On The Beach - Rassegna Stampa (pt.3)
Prima i fasti di Dejà Vu e 4 Way Street assieme ai CSN, poi
l’apoteosi tradizionalista (in chiaroscuro) di After The Gold Rush e Harvest,
ovvero come catapultarsi tra le stelle nel giro di un clamoroso biennio
(‘70-’71). Subito dietro l’angolo, però, attendeva l’inferno: crisi epilettiche
ed esistenziali, il tonfo clamoroso di Journey Trough The Past (disco e film),
la tragica morte dei compagni d’avventura Danny Whitten e Bruce Berry. Un
periodo terribile insomma, ma arrivato sull’orlo dell’abisso Neil Young vi
gettò il suo sguardo più lunare, fragile e indifeso, licenziando dischi aspri e
magnifici come Tonight’s The Night, Time Fades Away e, appunto, On The Beach.
Buttate uno sguardo all’immagine di copertina: sotto quella sabbia ci può
essere di tutto. Sopra, un mistero di spalle, il chiacchiericcio dei colori, le
carcasse delle utopie. E quel mare senza sorriso. Ora sapete cosa aspettarvi.
Si parte con “Walk On”, il suo zampettare decadente e
festoso, tra pennate sornione, riccioli di steel guitar (Ben Keith), il
drumming pimpante di Ralph Molina e quella voce (quelle voci) che acciuffano
l’ultimo miraggio per spingerlo ancora avanti, lungo una decade dimenticata da
madre natura.
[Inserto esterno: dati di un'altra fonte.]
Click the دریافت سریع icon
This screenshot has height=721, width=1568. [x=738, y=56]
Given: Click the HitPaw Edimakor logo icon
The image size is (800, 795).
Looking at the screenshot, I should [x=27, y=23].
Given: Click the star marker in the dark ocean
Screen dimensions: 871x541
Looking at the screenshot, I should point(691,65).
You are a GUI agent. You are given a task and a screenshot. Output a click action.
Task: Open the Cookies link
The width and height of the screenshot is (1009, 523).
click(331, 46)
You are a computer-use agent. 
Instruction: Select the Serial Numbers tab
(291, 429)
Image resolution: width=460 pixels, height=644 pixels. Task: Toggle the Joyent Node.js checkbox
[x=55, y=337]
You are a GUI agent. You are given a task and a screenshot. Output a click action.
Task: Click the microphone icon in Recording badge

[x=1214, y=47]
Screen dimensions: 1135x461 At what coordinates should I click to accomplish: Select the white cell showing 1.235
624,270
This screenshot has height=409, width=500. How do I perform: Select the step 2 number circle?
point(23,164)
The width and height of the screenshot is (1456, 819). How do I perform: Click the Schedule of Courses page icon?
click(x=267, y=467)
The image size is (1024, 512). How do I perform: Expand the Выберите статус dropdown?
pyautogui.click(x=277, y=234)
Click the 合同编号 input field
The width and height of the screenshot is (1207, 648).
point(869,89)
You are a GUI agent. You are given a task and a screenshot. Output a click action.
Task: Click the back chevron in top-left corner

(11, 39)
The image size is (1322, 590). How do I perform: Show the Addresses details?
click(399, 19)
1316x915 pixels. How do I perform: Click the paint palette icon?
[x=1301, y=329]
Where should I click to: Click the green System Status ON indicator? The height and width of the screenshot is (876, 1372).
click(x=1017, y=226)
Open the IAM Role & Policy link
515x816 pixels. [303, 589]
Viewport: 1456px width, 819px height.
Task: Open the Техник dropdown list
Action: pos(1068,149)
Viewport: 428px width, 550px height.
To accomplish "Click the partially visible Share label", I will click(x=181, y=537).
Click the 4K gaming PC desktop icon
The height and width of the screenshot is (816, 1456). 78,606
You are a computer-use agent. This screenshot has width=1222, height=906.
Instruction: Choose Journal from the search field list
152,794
Come dire, è solo un gioco, ma in campo c’è la polpa dell’anima.
Il wurlitzer suonato da Young in “See The Sky About To Rain”
sembra fatto della stessa materia dei sogni, brusio evanescente di rimpianto e
speranza, mentre quel pezzo di storia che risponde al nome di Levon Helm detta
fruscianti direttive ai tamburi, il solito Keith ritaglia lacrimose virgole di steel
e un certo Joe Yankee chiosa un buffetto d’armonica che sembra la cresta di un
cuore. Che tipo, questo Yankee: probabilmente lo stesso Young sotto pseudonimo
per dissimulare la sovraincisione, salvaguardando ad un tempo l’aspetto da
“live in studio” del disco e la propria fama di bizzarro ad oltranza.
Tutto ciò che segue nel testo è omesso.